Iran gets tough on JCPOA

Tehran is working to demonstrate that its policy of ‘diplomacy with teeth’ will bring solutions to the table.

October 5, 2021 - 2 minute read

3 To Watch:
  1. Iran: Tehran’s appointment of hardliner to JCPOA team reflects growing scepticism of White House’s ability to deliver due to schism in domestic politics.
  2. KSA: Drop in unemployment buoys hopes for rapid economic recovery/Vision 2030 progress; policy reforms insufficient to secure sustainable and long-term development.
  3. Qatar: Doha displaces Abu Dhabi as influential mediator in Middle East.

Note: This edition of 3 To watch was distributed in full on October 5.

Iran gets tough on JCPOA
  • Iranian Foreign Minister Hossein Amir-Abdollahian indicated over the weekend that Tehran’s JCPOA negotiating team will be headed by Deputy Foreign Minister Ali Bagheri Kani. Kani sits within the inner circle of Iran’s hard-line administration and is a longstanding critic of the 2015 deal.
  • Changes in Germany’s leadership – yet to be confirmed as coalitions are still forming following elections – will do little to shift the E3 position and member countries do not expect negotiations to resume before November.
  • Tehran is increasingly sceptical about President Joe Biden’s ability to deliver on his promises – given his domestic challenges – and is working to demonstrate that its policy of ‘diplomacy with teeth’ will bring solutions to the table.
  • However, while the new regime has received the green light to pursue an agreement, rhetoric is as important as substance and the negotiating team will continue to avoid conciliatory language and behaviours – not least to distinguish themselves from the Rouhani/Zarif administration for its audience at home.
Why This Matters:

Tehran is concerned that Biden will not be able to secure an agreement domestically to meet Iran’s demands should negotiations resume. The US president is facing declining approval ratings after the Afghanistan withdrawal and difficulties within the Democratic Party in passing his domestic agenda.

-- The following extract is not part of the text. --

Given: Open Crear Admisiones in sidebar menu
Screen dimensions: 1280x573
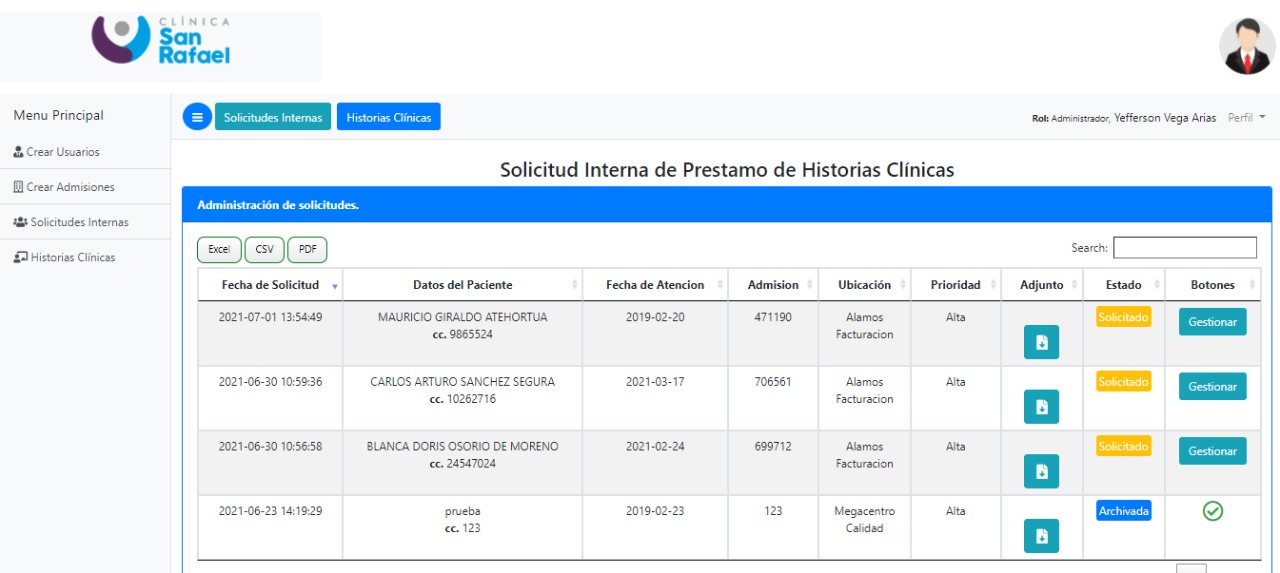Looking at the screenshot, I should tap(70, 187).

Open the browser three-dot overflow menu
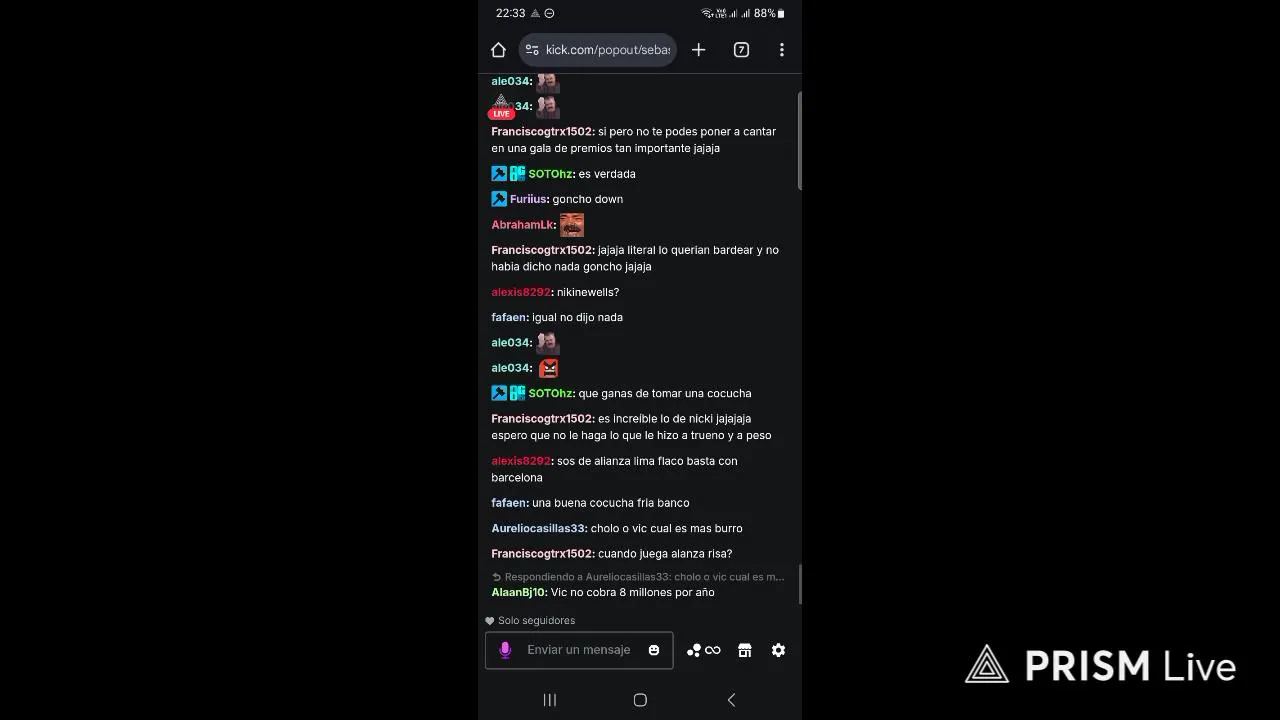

Given the polarity in the US Congress and the possibility of a shakeup in the 2024 presidential elections, Iran is conscious that it could lose out in future if it agrees to concessions now. For its part, the E3 countries are frustrated with the lack of progress and feel there is little prospect of a breakthrough in the near term. France, Germany, and the UK are increasingly aware that they have next-to-zero leverage now. The deadlock can only be broken by the US and Iran.

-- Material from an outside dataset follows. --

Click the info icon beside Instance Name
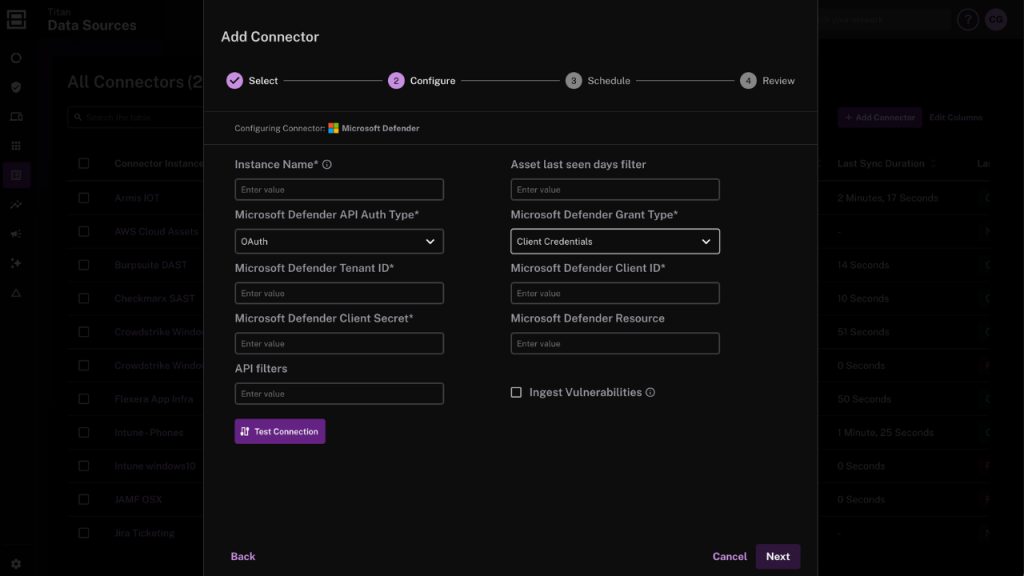The width and height of the screenshot is (1024, 576). pos(327,165)
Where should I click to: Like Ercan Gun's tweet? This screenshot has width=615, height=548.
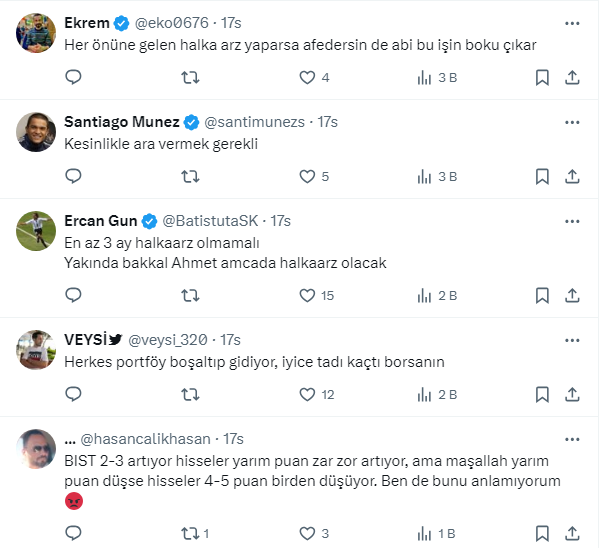click(x=308, y=295)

Amir-Abdollahian suggested during UNGA that Tehran was preparing to return to Vienna ‘soon’, although what that means in practice remains unclear. Should the November timeline be pushed back to the year’s end, the E3 will turn to Plan B – which is a problem as it is not yet defined.

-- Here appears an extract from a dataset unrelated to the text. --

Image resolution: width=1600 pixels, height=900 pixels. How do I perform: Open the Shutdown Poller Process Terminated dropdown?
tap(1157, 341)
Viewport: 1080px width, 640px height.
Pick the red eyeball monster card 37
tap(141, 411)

Tehran is still finalising its negotiating team, but it has announced that that any final agreement will be made at ministerial level with the ultimate decision-making authority resting with the supreme leader and the Supreme National Security Council.

Bagheri Kani’s appointment signals a more rigid stance in negotiations, but mainly for the domestic audience. Considered “within the family” – his brother is married to Ayatollah Khamenei’s daughter – he will not go to Vienna with the intention to torpedo talks: the desire to revive the deal is there. However, the new negotiating team will lack the language skills and subject-matter expertise of their predecessors, and their foreign counterparts should be prepared for more erratic statements and maximalist claims.